Отделанные тонкими кружевами, изящно вышитые, казавшиеся почти новыми, вещи ребенка говорили о том, что их владелец принадлежит к зажиточной семье.
— Черт возьми! — воскликнул комиссар, внимательно осмотрев одежду малыша. — Я убежден, что здесь кроется похищение!..
— Похищение?! — воскликнули в один голос Октавия и госпожа Мондетур.
— Ну да! Этот ребенок наверняка похищен, и на нас лежит обязанность вернуть его родным.
— Но где же малыш будет до тех пор? — спросила хозяйка.
— Я должен поместить его в «Дом подкидышей и сирот», это мой долг. Если только…
— Если что? — поинтересовалась госпожа Мондетур.
— Если только вы не попросите меня оставить его у вас. На время я мог бы разрешить вам это, а там, пожалуй, вам и совсем отдали бы его, если мать не явится за ним.
— Такой красавчик! — проговорила госпожа Мондетур, вопросительно глядя на Октавию.
— Сударыня, — сказала та строго, — надо быть благоразумной. Дела гостиницы идут не слишком хорошо. В прошлом году мы едва-едва свели концы с концами, а нынешний год, кажется, будет еще хуже. К тому же вы вдова. У вас и так двое детей: Лилина и Виктор, только что начавший ходить. Было бы безумием связывать себя еще третьим ребенком!..
И, повернувшись к комиссару, она прибавила:
— Разве я не права, господин Гробуа?
— Сама мудрость говорит вашими устами, — отозвался тот. — Итак, я сейчас же распоряжусь, чтобы ребенка отнесли в приют.
— В приют?! Бедный малютка! — воскликнула мать Полины.

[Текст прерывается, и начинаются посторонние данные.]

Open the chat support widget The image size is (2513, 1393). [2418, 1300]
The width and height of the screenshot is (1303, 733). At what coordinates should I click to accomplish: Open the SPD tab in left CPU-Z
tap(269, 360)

— Не пугайтесь! За ним там будут хорошо смотреть. Я велю записать его под именем… Да, день какого святого празднуют сегодня?
— Святого Жильбера, — отвечала госпожа Мондетур, взглянув на стенной календарь, висевший возле ее конторки.
— Жильбер!.. Славное имя! Мальчику повезло!.. — и комиссар обернулся к своему секретарю: — Отнесите Жильбера в «Дом подкидышей»!
Секретарь кивнул. Госпожа Мондетур бросилась к ребенку и долго целовала его, а когда он обвил ее шею ручонками, сказала ему, словно он мог понять ее:
— Не грусти, мой милый… Я буду навещать тебя…
Она передала малыша секретарю, который и удалился с ним. Через несколько минут и комиссар покинул контору гостиницы «Дофинэ».
— Ты была права, не дав мне оставить мальчика у себя, — сказала хозяйка Октавии, когда они остались одни. — Но я… я, может быть, виновата, что послушалась тебя. Бедненький Жильбер!.. Правда, у нас он не был бы богат… но, по крайней мере, здесь его любили бы!.. А там…
— Не беспокойтесь, сударыня!.. Он такой хорошенький, что все его будут любить!..
— Будем надеяться!.. Но… Никогда я так не жалела о том, что небогата!.. — заключила честная женщина, подавляя вздох.